Section 1004 of the Oil Pollution Act, passed by our lovely Congresspeople in 1990 as a strengthening of then-existing rules reads as follows:
§1004 The liability for tank vessels larger than 3,000 gross tons is increased to $1,200 per gross ton or $10 million, whichever is greater. Responsible parties at onshore facilities and deepwater ports are liable for up to $350 millon per spill; holders of leases or permits for offshore facilities, except deepwater ports, are liable for up to $75 million per spill, plus removal costs. The Federal government has the authority to adjust, by regulation, the $350 million liability limit established for onshore facilities.
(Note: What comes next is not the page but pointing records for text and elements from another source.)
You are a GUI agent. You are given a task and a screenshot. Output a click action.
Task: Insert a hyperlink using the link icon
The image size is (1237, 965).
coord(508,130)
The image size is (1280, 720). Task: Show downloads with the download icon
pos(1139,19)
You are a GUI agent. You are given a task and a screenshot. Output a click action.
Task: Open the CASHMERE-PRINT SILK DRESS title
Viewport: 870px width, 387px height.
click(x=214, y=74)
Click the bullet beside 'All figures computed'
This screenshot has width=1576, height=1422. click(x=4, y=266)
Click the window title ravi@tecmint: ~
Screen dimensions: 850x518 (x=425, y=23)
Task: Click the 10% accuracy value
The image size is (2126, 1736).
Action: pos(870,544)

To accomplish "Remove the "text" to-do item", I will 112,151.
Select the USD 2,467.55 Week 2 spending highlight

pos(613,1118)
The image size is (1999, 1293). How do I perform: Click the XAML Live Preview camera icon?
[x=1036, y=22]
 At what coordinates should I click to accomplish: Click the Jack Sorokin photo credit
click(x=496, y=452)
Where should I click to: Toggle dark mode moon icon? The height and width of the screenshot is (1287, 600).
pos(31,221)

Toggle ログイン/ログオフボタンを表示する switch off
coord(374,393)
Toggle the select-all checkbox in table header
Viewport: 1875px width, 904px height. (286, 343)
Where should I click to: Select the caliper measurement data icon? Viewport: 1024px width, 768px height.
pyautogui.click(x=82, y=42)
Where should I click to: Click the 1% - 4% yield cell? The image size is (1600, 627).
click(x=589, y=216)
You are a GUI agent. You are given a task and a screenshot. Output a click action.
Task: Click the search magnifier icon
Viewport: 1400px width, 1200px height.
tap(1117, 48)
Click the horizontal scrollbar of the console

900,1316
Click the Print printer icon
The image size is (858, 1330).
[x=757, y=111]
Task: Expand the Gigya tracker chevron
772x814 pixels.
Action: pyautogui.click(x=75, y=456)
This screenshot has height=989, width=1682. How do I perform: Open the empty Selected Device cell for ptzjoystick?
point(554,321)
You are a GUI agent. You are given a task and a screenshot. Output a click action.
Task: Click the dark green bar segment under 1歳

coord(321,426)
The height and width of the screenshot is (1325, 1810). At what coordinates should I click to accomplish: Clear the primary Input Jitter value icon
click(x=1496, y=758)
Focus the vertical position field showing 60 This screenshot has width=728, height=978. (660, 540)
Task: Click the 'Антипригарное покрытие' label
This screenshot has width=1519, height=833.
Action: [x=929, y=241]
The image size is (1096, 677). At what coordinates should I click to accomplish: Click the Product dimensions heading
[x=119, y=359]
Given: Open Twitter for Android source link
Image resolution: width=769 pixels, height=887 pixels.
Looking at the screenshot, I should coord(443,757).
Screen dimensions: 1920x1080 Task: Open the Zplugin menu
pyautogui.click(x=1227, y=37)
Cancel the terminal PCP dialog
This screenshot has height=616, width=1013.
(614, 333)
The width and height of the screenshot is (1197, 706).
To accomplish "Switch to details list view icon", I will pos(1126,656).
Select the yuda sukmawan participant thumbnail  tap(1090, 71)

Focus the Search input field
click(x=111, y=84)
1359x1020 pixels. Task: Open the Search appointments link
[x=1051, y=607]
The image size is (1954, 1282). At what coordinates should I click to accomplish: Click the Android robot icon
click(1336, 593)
That means that, by law, British Petroleum is not only able to enjoy all the rights of the “fictitious individual” while not risking actual individuals’ bodily punishment exposures, but the maximum it can be required to pay for the ongoing Deepwater Horizon eco-tastrophe is $75 million — less than 5% of its 2009 reported net income; 0.3% of its total assets. As a financial punishment, this is a traffic ticket, literally.
And the official response of the liberal stylists among our allegedly concerned corporate politicians? To eliminate the cap on such damages and force giant for-profit operators to face the risk of being liable, like you and me and everybody else who can’t afford a legal dream team, for what they actually do?
Nope. Of course not. Not on the table.